Freshman defenseman Max Gildon leads the team in goals with seven. Senior forward Michael McNicholas is the top points earner with 17 and is the only UNH player inside the top 100 nationally in points scored. Ara Nazarian, Brendan van Riemsdyk, Salvaggio and McNicholas are tied for second on the team with five goals apiece.

Taking in all 17 games, UNH is still a top-20 team nationally with a 3.12 goals per game average. The early-season production that lifted the Wildcats to that number needs to come back in the second half.

Tirone needed a break

Umile said he may have been mistaken in starting UNH netminder Danny Tirone in all 17 games so far, particularly at the end.

“Maybe that’s a decision I should have made,” Umile said after UNH’s 4-3 loss to Merrimack on Dec. 10. “I could put the blame on myself, you know, playing five games in nine days. After the RPI game we talked that maybe we would do that and I didn’t.”

Tirone ranks 23rd in the nation with a goals-against average of 2.48. Freshman backup goalie Mike Robinson, a Bedford native and San Jose Sharks prospect, has played a total of 48 minutes and has allowed one goal on 20 shots. Senior backup Adam Clark has one save on one shot through 6½ minutes on the ice this year.

The busy stretch provided a perfect opportunity to give Robinson his first start and Tirone a night off.

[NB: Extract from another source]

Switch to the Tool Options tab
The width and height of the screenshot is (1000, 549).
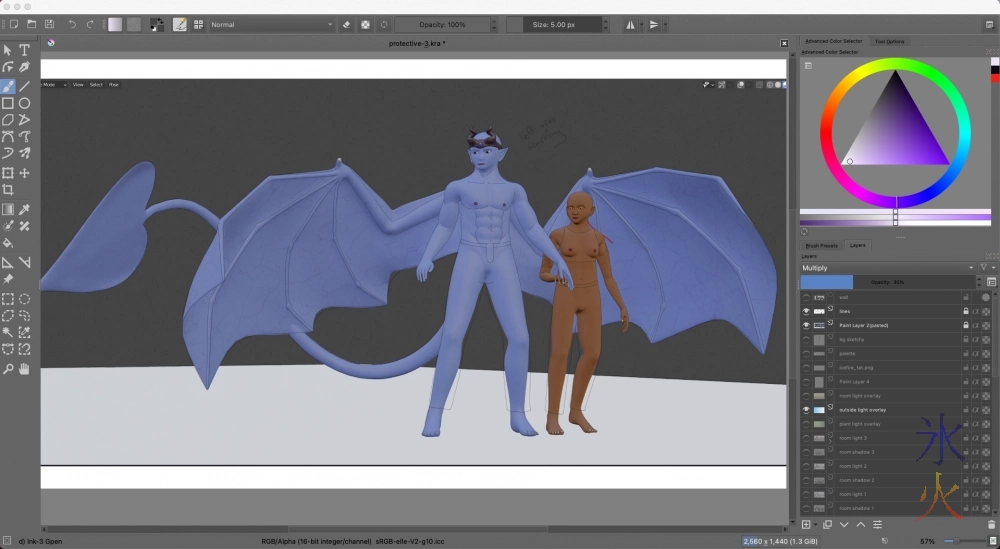point(889,41)
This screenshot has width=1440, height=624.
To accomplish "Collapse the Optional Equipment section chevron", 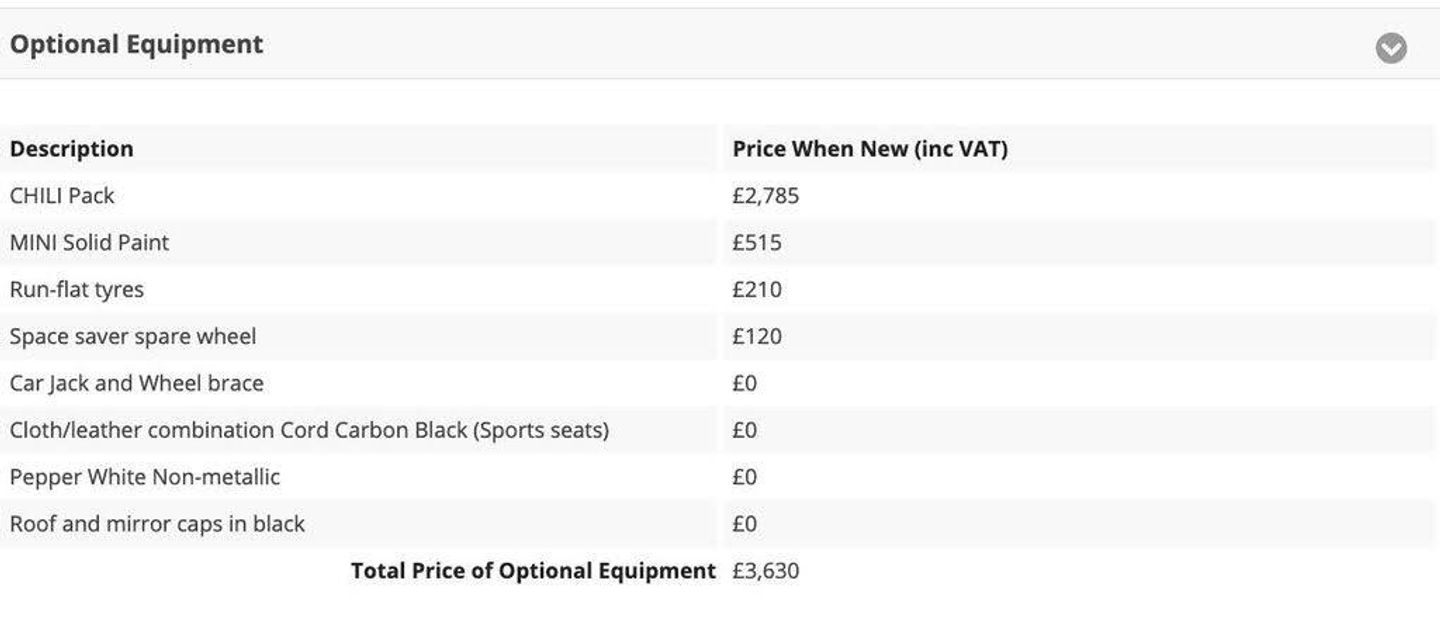I will (1390, 47).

We’ll see if Robinson gets the nod at some point in the second half.

Snap shots

Biggest surprise so far: Benton Maass. The freshman blue-liner was playing high school hockey in Minnesota a year ago and has held his own this season against players two, three and four years older in Division I. He’s often on the ice against the top line of UNH’s opponent.

Biggest letdown: UNH’s loss to Boston College in Durham on Nov. 17. Nobody was more frustrated than Ara Nazarian, whose shot at a wide-open net was robbed by BC netminder Joseph Woll in one of the most impressive saves this writer has seen at any level of the game. The shot would have tied it, 3-3, with six minutes left. Instead, UNH had to settle for a 3-2 loss.

Special teams: The Wildcats have been solid protecting the net with one of their own in the penalty box. UNH is second nationally in killing penalties at a clip of 92 percent, a significant improvement over 79.9 percent last year. The power play has done well in stretches. UNH has scored 15 goals in 70 power-play chances (21.43 percent, 21st in the nation). Those 15 goals account for about 28 percent of UNH’s scoring production overall.

Appointment viewing

Here are five home games in the second half that UNH fans should circle on their calendars, whether they see it live in Durham or online via ESPN3.

Note: These are all Hockey East games, and I don’t intend to seem biased against nonconference matchups. The reality is that conference games dominate the second half and UNH has just three out-of-conference matchups left: Friday at Dartmouth (ECAC), Saturday versus Yale (ECAC, also played at Dartmouth), and home versus Brown on Jan. 6. From Jan. 12 through the end of the regular season in February, it is all about Hockey East for the Wildcats.

UNH vs. Boston University, Jan. 12: UNH will look to get even after being hit hard with a 4-0 loss at Agganis Arena on Nov. 11.

UNH vs. Vermont, Feb. 10: Dick Umile bobblehead night. Enough said.

UNH vs. Maine, Feb. 14: Whiteout the Whitt will be held on a Wednesday, which seems odd. Nevertheless, it’s usually an exciting atmosphere when the Wildcats welcome their border rivals from Maine. Attendance has been shaky (based on official figures, UNH has averaged 4,080 spectators this year for a 6,501 capacity facility), but if fans and students are going to pack the stands for any game, it’s usually this one. These teams are neck-and-neck in the standings currently and there should be playoff implications when they meet in February.

UNH vs. Northeastern, Feb. 24: The Wildcats close out the regular season against arguably the top team in Hockey East. The Huskies are a point behind Boston College as of this writing. We’ll have to wait and see who has the edge at the end of the season. Northeastern defeated BC at Conte Forum on Dec. 9, the Huskies’ first win at Chestnut Hill since 2008.